— Нет. Что она вам рассказала?
— Она говорила об обратимости. Ты помнишь? У мышей не было потомства…
Ай, какой-то голос предупреждает меня о том, что в этих словах и серьезном тоне, которым Клаудия произнесла их, притаилась опасность.
— Да, помню.
— И прямо с того самого дня, когда Глория рассказала нам об этом, ты начал целый день сидеть перед школой, я и подумала, что эти два обстоятельства как-то связаны между собой, что ты, наверное, просто хотел привести мне пример чего-нибудь обратимого: сделать что-то такое очень хорошее, что происходит какое-то время, а потом больше не повторяется, потому что оно обратимо: ведь никто же не может оставаться там всегда, правда?
Ай…
— Ну да.
— Каждый день я готовилась, я говорила себе: сегодня он мне скажет, что ему нужно вернуться в офис, и я ему докажу, что я к этому готова, что я ждала этого момента. Но ты так и не говорил мне этого, и я была довольна, знаешь, мне это очень нравилось. Только вот…
Ай…
— Только что?
Клаудия смотрит вниз, но она не размышляет. Она прекрасно знает то, что должна сказать, она только собирается с силами, чтобы сказать мне это.
— Знаешь, в классе стали немножко посмеиваться надо мной, вот что.
О, нет, проклятье, только не это, нет…
— Ты же знаешь, какие дети, — добавляет она, — безжалостные.
Она произносит это таким тоном, словно сама уже не ребенок, и только старается понять эту безжалостность.
— Странно, — бормочу я, — я все время разговариваю с твоими учителями, но они мне ничего не говорят по этому поводу…
— Эх, да разве учителя такое замечают, — вздыхает она. — Дети смеются надо мной, когда их нет. Они делают это незаметно.
— Незаметно… Как, например?
— Например, они написали на дверях туалета: «Клаудия Паладини убогая».
— По крайней мере, понятно, кто это сделал.

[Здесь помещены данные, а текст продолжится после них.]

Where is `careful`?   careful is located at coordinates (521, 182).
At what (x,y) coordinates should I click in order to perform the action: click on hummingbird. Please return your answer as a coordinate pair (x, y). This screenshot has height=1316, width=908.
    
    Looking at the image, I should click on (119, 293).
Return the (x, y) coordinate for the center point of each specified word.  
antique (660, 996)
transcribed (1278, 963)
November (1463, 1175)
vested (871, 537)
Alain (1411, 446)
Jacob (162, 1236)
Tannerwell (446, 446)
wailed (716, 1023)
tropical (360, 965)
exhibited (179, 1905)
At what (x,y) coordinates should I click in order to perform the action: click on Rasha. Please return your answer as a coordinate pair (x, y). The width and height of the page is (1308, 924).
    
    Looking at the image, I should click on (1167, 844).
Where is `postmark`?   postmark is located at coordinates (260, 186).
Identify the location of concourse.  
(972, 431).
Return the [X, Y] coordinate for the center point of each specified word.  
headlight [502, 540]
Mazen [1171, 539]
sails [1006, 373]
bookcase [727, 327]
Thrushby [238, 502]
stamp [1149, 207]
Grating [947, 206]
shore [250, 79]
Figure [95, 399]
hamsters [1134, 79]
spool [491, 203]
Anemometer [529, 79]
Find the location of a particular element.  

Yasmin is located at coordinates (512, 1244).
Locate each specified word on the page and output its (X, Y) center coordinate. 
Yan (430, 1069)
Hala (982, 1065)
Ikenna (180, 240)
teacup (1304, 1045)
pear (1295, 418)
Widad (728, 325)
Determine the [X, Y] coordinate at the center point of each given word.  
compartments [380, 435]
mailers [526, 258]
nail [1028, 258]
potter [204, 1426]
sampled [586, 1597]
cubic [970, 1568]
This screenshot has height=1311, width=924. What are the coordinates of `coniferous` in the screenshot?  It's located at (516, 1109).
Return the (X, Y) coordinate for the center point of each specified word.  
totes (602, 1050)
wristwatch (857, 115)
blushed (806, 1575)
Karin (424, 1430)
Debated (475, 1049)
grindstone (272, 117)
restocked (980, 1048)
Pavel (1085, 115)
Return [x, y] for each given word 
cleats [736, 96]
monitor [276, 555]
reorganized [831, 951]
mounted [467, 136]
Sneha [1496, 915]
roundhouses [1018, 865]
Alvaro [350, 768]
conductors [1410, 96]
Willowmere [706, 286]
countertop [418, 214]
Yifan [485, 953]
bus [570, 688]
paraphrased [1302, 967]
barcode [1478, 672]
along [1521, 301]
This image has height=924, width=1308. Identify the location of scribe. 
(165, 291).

— Да, но видишь ли, отпарировала она, — Роксанна говорит об этом откровенно, она живет в интернате, и поэтому всегда злая, но ведь не только она. Когда, например, я машу тебе рукой из окна, а потом вдруг резко оборачиваюсь, я вижу, что и другие дети как-то странно посмеиваются.
О, нет, нет, нет, проклятье, у нее из-за меня появились проблемы…
— Да что ты говоришь? И кто же это?
Нилоуэфер, Джудитта. Лучилла. Да почти все. И даже мальчики.
— Бенедетта тоже?
— Один раз я заметила, что и она смеялась, да. Но не от злости, понимаешь, и не потому, что она мне больше не подруга. Потому что для них это теперь уже вошло в привычку: когда мы приветствуем друг друга, они над нами смеются, вот так. Потому что это уже стало так, вот я и подумала, что…
Она замолкает, из сострадания ко мне. Я потянулся к ней и слегка прикоснулся рукой к ее губам.
— Ладно, звездочка, я все понял, — шепчу я, — не надо больше ничего говорить.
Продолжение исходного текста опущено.